--- RECORDS SHOWN ---

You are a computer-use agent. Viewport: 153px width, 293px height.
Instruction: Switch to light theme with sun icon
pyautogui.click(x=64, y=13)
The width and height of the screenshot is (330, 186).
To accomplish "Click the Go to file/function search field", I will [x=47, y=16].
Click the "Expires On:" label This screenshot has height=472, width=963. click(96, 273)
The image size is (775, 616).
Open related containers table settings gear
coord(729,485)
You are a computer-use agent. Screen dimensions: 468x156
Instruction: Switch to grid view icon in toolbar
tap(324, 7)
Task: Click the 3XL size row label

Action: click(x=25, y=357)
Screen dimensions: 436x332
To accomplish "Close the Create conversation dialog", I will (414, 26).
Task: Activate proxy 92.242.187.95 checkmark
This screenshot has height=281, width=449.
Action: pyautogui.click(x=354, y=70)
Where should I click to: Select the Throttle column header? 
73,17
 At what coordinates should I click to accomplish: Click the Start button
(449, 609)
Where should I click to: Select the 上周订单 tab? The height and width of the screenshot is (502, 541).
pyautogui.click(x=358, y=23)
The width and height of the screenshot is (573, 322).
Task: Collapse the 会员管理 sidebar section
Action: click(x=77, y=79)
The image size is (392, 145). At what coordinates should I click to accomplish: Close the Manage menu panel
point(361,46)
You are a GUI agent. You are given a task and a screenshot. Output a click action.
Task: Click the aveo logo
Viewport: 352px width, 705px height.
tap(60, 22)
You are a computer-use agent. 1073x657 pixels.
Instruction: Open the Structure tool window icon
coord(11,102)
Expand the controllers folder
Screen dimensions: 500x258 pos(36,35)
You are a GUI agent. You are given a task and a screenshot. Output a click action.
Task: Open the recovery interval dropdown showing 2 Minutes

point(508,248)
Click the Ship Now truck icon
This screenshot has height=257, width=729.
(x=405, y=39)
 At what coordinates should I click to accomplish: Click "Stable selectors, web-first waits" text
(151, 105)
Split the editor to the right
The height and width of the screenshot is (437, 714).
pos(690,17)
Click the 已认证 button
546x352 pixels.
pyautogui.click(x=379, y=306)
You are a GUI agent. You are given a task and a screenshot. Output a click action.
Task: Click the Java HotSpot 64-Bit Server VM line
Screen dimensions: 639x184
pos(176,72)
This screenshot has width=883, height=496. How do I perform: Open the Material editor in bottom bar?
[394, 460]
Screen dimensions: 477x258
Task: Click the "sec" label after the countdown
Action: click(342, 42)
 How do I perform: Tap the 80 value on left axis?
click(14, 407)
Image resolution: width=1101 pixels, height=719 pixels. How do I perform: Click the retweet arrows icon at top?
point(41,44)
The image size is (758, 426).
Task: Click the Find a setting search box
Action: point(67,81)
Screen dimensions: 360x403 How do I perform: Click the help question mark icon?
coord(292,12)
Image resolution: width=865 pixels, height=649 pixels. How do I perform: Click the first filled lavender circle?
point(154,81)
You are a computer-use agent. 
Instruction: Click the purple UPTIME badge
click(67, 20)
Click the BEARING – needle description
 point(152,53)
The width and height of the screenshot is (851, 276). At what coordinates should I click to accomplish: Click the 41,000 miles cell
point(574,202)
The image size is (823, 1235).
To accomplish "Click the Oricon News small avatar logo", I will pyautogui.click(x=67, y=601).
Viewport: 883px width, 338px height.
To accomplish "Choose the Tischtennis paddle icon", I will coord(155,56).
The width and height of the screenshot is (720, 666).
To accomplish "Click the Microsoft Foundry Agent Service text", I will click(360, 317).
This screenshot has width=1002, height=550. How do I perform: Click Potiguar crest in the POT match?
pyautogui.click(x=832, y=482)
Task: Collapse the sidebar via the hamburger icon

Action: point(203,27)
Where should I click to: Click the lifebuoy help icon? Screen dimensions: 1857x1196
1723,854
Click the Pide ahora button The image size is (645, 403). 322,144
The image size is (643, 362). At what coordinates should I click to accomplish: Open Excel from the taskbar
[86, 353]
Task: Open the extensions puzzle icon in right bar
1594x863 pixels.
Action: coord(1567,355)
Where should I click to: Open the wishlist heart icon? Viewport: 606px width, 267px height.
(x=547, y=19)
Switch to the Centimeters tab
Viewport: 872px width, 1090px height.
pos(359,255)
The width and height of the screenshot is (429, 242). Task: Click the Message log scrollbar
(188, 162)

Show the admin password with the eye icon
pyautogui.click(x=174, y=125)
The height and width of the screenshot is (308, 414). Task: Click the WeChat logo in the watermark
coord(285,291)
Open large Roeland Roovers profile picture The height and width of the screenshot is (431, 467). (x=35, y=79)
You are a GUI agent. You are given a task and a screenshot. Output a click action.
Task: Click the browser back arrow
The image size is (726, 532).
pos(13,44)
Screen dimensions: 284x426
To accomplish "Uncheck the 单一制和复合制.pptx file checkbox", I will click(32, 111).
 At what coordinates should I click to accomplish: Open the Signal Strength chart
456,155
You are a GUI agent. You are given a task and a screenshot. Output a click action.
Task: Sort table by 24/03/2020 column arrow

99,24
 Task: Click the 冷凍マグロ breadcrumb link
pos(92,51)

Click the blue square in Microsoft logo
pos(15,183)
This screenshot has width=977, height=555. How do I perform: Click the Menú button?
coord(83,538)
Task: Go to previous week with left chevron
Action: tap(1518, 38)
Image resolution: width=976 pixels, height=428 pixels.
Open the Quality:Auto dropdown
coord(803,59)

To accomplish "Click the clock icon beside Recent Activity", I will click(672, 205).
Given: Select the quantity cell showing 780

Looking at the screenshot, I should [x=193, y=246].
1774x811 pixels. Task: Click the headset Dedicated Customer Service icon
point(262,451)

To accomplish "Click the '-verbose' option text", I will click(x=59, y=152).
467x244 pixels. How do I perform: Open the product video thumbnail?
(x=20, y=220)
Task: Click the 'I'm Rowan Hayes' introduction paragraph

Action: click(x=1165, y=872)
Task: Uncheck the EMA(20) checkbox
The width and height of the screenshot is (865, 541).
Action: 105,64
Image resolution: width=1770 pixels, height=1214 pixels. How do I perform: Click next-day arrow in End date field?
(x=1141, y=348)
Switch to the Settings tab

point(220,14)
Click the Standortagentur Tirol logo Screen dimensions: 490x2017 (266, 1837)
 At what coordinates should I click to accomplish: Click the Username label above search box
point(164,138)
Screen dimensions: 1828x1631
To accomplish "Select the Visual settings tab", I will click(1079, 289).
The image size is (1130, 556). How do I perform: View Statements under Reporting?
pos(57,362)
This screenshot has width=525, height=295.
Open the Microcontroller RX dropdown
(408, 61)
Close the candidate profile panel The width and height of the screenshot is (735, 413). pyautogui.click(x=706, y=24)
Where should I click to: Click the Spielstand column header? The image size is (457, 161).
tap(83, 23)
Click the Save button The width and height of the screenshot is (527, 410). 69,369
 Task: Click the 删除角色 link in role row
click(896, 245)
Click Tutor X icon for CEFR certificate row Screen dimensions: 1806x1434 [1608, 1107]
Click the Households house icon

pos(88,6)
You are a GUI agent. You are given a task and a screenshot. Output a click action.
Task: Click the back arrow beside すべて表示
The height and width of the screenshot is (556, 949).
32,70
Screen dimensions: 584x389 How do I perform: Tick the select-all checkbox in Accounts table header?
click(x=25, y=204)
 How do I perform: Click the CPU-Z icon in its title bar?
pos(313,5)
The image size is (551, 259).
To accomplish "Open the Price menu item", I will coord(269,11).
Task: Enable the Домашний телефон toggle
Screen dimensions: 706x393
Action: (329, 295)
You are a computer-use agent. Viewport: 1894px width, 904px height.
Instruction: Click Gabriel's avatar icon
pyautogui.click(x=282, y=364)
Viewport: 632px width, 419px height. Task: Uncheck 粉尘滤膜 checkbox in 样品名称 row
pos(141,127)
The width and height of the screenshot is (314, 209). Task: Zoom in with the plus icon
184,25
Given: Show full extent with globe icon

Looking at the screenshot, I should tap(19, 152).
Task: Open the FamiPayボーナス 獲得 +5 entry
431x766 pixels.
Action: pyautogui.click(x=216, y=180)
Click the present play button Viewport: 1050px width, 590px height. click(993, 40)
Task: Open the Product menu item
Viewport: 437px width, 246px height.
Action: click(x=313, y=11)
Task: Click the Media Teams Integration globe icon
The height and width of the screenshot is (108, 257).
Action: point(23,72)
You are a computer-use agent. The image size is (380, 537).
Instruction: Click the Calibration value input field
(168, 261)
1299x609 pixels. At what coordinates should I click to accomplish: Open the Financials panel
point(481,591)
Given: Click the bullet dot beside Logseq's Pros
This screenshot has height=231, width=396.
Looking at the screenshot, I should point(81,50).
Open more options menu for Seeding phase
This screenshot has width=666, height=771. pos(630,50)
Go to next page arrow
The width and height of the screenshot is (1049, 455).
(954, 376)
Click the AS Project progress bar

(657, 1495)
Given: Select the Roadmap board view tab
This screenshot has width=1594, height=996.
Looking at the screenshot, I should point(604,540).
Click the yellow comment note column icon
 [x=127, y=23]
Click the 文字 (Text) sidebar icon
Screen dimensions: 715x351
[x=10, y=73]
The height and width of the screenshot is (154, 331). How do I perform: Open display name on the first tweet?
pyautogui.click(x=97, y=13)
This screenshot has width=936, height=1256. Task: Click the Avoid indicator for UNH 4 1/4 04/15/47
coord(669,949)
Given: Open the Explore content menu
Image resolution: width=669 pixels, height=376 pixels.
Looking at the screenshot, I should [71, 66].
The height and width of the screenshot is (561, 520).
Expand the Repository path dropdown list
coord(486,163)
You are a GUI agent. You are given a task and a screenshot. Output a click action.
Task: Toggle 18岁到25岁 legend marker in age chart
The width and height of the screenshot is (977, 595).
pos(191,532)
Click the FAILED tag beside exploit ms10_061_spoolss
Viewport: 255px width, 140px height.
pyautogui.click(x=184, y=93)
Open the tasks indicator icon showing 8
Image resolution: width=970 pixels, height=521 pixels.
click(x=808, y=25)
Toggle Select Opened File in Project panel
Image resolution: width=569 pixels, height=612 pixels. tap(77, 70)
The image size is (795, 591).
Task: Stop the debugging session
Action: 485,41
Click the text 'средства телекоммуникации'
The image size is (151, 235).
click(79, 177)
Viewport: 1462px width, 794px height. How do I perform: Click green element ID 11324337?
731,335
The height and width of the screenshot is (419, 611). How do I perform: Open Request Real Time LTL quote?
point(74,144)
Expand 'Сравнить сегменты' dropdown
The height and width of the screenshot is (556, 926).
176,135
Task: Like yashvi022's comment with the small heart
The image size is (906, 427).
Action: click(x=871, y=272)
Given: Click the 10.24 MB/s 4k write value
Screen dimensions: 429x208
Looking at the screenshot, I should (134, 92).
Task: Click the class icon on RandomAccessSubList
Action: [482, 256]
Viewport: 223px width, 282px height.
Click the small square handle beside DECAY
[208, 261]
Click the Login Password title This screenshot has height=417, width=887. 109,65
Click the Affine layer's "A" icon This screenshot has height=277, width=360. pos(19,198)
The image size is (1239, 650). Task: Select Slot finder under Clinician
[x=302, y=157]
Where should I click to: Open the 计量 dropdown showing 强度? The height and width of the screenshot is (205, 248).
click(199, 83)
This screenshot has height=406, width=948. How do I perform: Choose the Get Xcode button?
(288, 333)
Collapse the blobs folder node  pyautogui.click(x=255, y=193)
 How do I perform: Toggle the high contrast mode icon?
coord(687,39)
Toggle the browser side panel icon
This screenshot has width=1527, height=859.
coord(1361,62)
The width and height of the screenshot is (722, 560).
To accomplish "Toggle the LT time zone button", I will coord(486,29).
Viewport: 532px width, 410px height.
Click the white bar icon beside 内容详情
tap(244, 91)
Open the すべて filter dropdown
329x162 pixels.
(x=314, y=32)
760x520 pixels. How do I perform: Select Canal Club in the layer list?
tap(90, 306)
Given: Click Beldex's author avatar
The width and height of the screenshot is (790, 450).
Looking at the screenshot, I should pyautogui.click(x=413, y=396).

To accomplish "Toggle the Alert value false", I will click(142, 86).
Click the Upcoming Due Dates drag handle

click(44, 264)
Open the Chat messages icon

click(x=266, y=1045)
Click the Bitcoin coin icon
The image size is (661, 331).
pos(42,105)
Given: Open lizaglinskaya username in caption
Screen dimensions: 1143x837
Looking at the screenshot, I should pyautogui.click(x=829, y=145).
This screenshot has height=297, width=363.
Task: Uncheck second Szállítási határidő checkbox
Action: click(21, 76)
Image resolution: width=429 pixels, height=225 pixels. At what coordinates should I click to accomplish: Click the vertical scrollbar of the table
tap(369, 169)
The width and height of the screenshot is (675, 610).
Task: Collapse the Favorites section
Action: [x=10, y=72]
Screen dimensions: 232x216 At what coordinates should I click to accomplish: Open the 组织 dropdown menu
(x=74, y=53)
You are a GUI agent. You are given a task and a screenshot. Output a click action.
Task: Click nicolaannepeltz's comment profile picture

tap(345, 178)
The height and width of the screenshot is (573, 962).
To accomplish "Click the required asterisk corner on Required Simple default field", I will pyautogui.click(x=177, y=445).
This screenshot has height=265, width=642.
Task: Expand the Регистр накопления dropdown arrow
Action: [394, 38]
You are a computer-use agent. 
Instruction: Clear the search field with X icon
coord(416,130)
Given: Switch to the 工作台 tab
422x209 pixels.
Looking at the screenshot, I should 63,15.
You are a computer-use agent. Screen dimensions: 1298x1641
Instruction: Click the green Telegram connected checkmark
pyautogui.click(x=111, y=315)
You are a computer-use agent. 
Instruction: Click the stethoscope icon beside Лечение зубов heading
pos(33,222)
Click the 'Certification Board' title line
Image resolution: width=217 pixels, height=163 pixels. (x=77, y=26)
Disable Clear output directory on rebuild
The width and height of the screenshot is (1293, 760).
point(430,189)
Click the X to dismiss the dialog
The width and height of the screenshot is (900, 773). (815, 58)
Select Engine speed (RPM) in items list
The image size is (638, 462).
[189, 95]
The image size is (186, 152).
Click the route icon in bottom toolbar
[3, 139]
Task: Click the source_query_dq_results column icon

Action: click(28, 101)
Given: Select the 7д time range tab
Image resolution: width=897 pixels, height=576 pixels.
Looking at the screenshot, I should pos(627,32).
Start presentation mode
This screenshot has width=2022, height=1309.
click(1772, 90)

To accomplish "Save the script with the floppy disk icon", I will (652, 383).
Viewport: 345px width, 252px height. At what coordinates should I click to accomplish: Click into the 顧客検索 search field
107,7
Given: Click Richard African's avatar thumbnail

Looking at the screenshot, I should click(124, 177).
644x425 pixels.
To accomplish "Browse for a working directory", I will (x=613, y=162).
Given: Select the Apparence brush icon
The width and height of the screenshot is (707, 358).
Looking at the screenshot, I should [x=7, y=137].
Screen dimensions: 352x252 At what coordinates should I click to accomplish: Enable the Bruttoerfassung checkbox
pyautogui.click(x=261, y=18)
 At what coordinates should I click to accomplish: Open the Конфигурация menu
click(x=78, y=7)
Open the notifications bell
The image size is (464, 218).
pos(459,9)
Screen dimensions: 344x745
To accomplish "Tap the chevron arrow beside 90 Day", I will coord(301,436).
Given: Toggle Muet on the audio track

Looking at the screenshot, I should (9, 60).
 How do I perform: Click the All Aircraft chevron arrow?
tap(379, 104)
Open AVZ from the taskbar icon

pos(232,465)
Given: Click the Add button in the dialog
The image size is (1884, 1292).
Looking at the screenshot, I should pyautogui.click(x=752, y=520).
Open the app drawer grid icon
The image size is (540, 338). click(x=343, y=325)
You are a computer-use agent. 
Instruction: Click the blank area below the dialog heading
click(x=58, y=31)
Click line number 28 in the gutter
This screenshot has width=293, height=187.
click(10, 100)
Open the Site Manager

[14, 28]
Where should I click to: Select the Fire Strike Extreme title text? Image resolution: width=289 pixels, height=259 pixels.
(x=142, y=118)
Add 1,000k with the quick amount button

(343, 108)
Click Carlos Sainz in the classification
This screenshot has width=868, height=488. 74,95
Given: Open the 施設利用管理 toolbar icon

---

TASK TO CARRY OUT » Please reproduce the entries above verbatim, beginning at the very first line and stopping after the line that contains "tap(60, 22)".

RESPONSE TO THIS EXERCISE »
You are a computer-use agent. Viewport: 153px width, 293px height.
Instruction: Switch to light theme with sun icon
pyautogui.click(x=64, y=13)
The width and height of the screenshot is (330, 186).
To accomplish "Click the Go to file/function search field", I will [x=47, y=16].
Click the "Expires On:" label This screenshot has height=472, width=963. click(96, 273)
The image size is (775, 616).
Open related containers table settings gear
coord(729,485)
You are a computer-use agent. Screen dimensions: 468x156
Instruction: Switch to grid view icon in toolbar
tap(324, 7)
Task: Click the 3XL size row label

Action: click(x=25, y=357)
Screen dimensions: 436x332
To accomplish "Close the Create conversation dialog", I will (414, 26).
Task: Activate proxy 92.242.187.95 checkmark
This screenshot has height=281, width=449.
Action: pyautogui.click(x=354, y=70)
Where should I click to: Select the Throttle column header? 
73,17
 At what coordinates should I click to accomplish: Click the Start button
(449, 609)
Where should I click to: Select the 上周订单 tab? The height and width of the screenshot is (502, 541).
pyautogui.click(x=358, y=23)
The width and height of the screenshot is (573, 322).
Task: Collapse the 会员管理 sidebar section
Action: click(x=77, y=79)
The image size is (392, 145). At what coordinates should I click to accomplish: Close the Manage menu panel
point(361,46)
You are a GUI agent. You are given a task and a screenshot. Output a click action.
Task: Click the aveo logo
Viewport: 352px width, 705px height.
tap(60, 22)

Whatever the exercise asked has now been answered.